Report submitted by Margaret Graham and photos by Adele Stapleton
On Saturday, five brave souls ignored the forecast for rain showers and headed out to Roderick Haig-Brown Park to view the salmon in the Adams River. We chose the September 22nd date to avoid the crowds of people who will be converging on the park during the Salute to the Sockeye Festival Sept. 28 to Oct. 21. Unfortunately, we didn’t see any fish in the park, although we enjoyed the stroll along the wooded path and read the signage about the salmon and the Secwepemc people.
Hoping to see some fish, we drove to Scotch Creek where we ate our lunch and managed to see three red sockeye salmon as well as a few dead ones. Our next destination was the Flume Trail parking lot on Holding Road. We followed the Lower Flume Trail which crossed Bear Creek on sturdy bridges and eventually made our way down to the Adams River. We saw another three salmon on our hike, making a total of only six fish for our day’s efforts.
Our journey through the forest was very pleasant, surrounded by towering Douglas-Fir and Cedar trees. The flora is completely different from the Kamloops area due to the greater amount of rainfall that the Shuswap receives.
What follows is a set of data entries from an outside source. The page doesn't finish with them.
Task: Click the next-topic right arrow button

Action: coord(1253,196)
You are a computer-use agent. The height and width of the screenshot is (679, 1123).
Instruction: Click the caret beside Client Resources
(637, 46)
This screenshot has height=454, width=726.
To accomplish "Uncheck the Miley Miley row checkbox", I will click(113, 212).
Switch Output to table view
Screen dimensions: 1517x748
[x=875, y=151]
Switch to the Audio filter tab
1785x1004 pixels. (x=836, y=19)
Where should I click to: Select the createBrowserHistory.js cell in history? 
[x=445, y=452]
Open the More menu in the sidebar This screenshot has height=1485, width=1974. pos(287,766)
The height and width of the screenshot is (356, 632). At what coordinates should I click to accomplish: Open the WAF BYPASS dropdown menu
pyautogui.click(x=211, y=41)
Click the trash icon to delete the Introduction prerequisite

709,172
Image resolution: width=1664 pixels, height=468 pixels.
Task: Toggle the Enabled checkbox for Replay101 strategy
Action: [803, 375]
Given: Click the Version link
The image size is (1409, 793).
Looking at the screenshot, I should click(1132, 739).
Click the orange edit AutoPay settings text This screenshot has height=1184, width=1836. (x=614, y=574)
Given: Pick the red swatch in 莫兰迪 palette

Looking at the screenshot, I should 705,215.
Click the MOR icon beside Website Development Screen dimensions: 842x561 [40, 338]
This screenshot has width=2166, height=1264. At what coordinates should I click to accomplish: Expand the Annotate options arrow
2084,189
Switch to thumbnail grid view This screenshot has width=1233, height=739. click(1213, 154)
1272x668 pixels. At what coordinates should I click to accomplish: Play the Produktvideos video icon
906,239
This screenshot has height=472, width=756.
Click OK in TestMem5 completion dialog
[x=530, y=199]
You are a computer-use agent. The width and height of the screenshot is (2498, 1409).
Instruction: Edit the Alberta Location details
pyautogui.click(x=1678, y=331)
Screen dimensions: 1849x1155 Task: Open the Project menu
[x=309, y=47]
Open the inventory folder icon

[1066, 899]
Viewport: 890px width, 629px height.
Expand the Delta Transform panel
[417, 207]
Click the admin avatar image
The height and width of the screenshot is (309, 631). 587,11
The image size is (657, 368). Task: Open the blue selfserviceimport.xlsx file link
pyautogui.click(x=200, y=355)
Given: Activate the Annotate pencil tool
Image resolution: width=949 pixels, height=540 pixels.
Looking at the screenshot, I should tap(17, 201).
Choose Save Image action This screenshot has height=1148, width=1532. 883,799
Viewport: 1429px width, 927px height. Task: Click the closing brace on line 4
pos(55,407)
The forest floor was carpeted with a variety of mosses and fallen trees which nourished an interesting assortment of different fungi. The rain held off until we started back along the loop to the parking lot, but we had come prepared for the weather. Hopefully, those elusive salmon will make an appearance during the festival for the thousands of visitors who are expected to arrive along with the fish.